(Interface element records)
BEGIN

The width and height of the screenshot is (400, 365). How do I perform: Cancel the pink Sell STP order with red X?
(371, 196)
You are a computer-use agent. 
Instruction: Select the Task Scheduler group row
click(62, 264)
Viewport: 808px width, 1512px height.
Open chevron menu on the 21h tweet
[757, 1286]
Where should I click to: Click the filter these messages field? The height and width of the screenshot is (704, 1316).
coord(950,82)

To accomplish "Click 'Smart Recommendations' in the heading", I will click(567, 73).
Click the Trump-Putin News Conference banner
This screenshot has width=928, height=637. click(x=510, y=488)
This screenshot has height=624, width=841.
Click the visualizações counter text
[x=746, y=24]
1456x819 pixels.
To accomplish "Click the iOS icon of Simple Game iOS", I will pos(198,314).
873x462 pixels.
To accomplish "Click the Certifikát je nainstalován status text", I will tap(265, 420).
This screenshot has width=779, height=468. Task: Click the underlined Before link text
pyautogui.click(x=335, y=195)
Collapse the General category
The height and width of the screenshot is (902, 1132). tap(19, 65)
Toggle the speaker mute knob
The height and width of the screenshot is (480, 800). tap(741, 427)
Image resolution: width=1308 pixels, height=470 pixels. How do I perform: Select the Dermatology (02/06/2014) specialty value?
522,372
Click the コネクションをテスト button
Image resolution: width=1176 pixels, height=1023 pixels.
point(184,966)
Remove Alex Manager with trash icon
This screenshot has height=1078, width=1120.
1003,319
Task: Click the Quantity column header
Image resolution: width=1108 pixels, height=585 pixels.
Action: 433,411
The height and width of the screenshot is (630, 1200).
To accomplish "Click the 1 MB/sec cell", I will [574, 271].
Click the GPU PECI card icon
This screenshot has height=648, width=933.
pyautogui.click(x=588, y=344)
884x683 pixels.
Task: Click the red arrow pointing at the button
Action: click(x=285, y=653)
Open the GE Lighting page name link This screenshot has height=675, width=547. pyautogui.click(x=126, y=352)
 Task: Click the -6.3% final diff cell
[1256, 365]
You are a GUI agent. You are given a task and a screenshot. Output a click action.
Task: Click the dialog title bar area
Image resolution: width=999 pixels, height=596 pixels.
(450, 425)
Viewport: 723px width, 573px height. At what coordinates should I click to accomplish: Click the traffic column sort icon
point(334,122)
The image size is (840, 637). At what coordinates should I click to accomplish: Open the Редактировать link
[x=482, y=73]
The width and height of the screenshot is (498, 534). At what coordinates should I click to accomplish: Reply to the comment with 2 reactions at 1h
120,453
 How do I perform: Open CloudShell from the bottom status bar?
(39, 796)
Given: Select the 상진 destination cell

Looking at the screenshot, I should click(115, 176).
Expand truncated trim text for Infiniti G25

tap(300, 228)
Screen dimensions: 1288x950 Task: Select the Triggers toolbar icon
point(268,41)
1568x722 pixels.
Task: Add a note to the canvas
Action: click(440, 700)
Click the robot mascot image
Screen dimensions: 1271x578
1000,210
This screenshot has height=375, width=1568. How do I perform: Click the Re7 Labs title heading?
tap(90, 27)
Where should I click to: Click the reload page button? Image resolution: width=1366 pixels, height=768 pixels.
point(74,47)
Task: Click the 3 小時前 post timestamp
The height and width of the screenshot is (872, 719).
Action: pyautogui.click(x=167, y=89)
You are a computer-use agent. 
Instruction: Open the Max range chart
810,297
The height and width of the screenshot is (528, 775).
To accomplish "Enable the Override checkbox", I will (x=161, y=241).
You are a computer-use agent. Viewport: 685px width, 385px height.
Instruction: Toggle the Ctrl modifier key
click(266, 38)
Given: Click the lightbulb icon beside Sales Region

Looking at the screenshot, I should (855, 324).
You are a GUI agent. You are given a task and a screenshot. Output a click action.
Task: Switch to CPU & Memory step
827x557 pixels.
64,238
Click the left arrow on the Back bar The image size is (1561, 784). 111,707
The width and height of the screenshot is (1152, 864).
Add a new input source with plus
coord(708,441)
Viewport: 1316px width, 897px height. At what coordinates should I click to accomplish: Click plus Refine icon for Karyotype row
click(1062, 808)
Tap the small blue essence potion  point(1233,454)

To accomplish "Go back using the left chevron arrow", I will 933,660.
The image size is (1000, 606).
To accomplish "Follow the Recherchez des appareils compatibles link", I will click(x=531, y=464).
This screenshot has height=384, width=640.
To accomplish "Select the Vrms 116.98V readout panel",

END

DO THIS: Repeat the material verbatim, beginning at the line that contains "Task: Click the Quantity column header" and stopping after the line that contains "[1256, 365]".

FINISHED TASK:
Task: Click the Quantity column header
Image resolution: width=1108 pixels, height=585 pixels.
Action: 433,411
The height and width of the screenshot is (630, 1200).
To accomplish "Click the 1 MB/sec cell", I will [574, 271].
Click the GPU PECI card icon
This screenshot has height=648, width=933.
pyautogui.click(x=588, y=344)
884x683 pixels.
Task: Click the red arrow pointing at the button
Action: click(x=285, y=653)
Open the GE Lighting page name link This screenshot has height=675, width=547. pyautogui.click(x=126, y=352)
 Task: Click the -6.3% final diff cell
[1256, 365]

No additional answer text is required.